Pro-inflammatory effects of cholera toxin: Role of tumor necrosis factor alpha

Cholera toxin has been traditionally described as the one that does not induce inflammation. It has, however, potent adjuvant and immuno-modulatory activities. Since the adjuvanticity of other compounds is linked to their capacity to induce inflammation, in the present study the pro-inflammatory activity of cholera toxin was investigated. We studied this activity in the following rat models of inflammation: paw edema and neutrophil migration into the peritoneal cavity, and evaluated cholera toxin's effect on tumor necrosis factor alpha (TNF-α) production by mouse macrophages. We, also, explored the effects of dexamethasone (DEXA) and of two inhibitors of TNF-α production, thalidomide (TAL) and pentoxifylline, on paw swelling. Cholera toxin-induced significant and dose-dependent paw edema, which peaked 48h after toxin challenge (Cholera toxin_2.5μg: 2.39±0.22ml). Cholera toxin B subunit did not show edematogenic activity.
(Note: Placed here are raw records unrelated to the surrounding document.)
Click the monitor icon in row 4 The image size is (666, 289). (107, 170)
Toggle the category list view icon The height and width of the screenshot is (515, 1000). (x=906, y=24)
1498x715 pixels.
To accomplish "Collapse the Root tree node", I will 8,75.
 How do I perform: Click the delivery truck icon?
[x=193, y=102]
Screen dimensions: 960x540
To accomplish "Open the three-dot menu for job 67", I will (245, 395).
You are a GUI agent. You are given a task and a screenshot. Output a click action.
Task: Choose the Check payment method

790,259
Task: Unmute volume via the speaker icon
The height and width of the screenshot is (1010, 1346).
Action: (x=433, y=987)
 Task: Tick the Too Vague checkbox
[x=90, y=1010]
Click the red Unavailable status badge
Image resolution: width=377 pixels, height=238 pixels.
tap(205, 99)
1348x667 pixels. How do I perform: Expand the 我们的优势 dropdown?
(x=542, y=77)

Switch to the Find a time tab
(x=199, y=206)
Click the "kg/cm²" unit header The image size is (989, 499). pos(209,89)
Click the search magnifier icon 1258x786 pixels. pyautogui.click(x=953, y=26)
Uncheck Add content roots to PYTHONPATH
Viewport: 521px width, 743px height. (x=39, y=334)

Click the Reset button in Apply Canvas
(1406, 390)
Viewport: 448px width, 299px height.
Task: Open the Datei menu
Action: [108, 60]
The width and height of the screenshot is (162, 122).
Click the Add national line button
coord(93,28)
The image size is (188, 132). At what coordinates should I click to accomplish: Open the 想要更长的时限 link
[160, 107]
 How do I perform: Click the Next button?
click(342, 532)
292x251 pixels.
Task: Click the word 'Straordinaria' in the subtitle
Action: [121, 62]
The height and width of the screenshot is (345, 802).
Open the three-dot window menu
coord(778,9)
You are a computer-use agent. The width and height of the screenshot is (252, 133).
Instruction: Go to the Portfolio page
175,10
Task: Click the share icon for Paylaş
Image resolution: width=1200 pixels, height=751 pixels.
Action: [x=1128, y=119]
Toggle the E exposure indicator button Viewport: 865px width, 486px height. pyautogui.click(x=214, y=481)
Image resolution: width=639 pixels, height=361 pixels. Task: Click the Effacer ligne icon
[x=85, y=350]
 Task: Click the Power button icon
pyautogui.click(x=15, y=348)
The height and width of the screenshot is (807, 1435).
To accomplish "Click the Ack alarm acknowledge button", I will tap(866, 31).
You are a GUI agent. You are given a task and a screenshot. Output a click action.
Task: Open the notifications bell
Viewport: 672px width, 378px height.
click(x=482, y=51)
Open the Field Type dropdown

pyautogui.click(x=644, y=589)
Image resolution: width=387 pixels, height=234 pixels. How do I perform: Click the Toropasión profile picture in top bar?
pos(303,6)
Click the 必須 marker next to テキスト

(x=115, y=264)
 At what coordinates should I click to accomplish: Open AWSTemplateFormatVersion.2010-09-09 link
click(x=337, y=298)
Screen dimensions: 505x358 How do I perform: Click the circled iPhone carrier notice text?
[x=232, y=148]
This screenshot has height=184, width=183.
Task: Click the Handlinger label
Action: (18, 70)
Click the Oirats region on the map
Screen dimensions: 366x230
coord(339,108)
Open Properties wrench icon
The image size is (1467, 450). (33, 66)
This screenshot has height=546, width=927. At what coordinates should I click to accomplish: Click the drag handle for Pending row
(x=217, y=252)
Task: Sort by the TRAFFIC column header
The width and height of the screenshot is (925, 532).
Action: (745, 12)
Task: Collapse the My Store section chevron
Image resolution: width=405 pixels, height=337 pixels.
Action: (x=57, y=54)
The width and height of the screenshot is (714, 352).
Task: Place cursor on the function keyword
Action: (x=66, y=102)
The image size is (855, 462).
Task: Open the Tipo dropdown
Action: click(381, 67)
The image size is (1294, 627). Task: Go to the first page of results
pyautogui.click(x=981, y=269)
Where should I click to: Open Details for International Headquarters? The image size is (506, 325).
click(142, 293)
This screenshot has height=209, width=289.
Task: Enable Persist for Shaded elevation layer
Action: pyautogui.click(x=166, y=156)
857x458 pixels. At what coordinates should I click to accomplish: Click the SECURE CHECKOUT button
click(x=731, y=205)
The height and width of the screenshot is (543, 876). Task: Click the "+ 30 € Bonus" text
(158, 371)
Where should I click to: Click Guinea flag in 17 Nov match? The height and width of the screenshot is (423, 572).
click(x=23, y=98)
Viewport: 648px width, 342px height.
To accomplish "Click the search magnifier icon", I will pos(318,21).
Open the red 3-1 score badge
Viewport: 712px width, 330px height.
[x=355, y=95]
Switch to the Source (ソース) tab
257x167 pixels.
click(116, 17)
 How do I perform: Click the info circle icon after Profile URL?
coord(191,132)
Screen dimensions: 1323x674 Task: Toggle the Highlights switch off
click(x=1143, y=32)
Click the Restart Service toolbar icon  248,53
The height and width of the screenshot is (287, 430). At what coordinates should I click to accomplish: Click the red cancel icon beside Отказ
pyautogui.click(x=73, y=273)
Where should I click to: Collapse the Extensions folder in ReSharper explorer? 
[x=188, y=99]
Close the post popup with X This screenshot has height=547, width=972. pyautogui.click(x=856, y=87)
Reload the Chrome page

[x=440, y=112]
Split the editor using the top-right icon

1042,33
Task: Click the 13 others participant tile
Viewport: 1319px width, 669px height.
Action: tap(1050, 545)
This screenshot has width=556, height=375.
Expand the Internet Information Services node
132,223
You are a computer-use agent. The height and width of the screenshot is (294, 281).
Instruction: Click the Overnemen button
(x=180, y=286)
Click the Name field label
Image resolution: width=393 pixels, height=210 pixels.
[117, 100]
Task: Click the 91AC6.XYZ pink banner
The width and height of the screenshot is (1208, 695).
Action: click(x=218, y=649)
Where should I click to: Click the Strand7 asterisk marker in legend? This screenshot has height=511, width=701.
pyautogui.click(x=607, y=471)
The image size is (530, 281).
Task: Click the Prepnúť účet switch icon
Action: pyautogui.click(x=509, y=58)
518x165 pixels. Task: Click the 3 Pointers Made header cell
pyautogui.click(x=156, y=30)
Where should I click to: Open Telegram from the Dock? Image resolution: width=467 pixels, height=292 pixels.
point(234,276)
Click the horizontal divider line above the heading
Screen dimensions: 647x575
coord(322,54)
DEXA, TAL and pentoxifylline significantly reduced cholera toxin-induced edema (DEXA_0.5mg/kg: 42.6% of inhibition; TAL_45mg/kg: 36% of inhibition; pentoxifylline _45mg/kg: 61% of inhibition). Neither cholera toxin nor its B subunit induced neutrophil migration into peritoneal cavities. Cholera toxin stimulated the release of TNF-α by macrophages (cholera toxin_10μg: 11.46±0.44UI/ml). These data provide evidences that cholera toxin exhibits significant pro-inflammatory activity. It also indicates the role of TNF-α upon the pathophysiology of this event based on the inhibitory action of DEXA, TAL and pentoxifylline, and on TNF-α secretion induced by cholera toxin.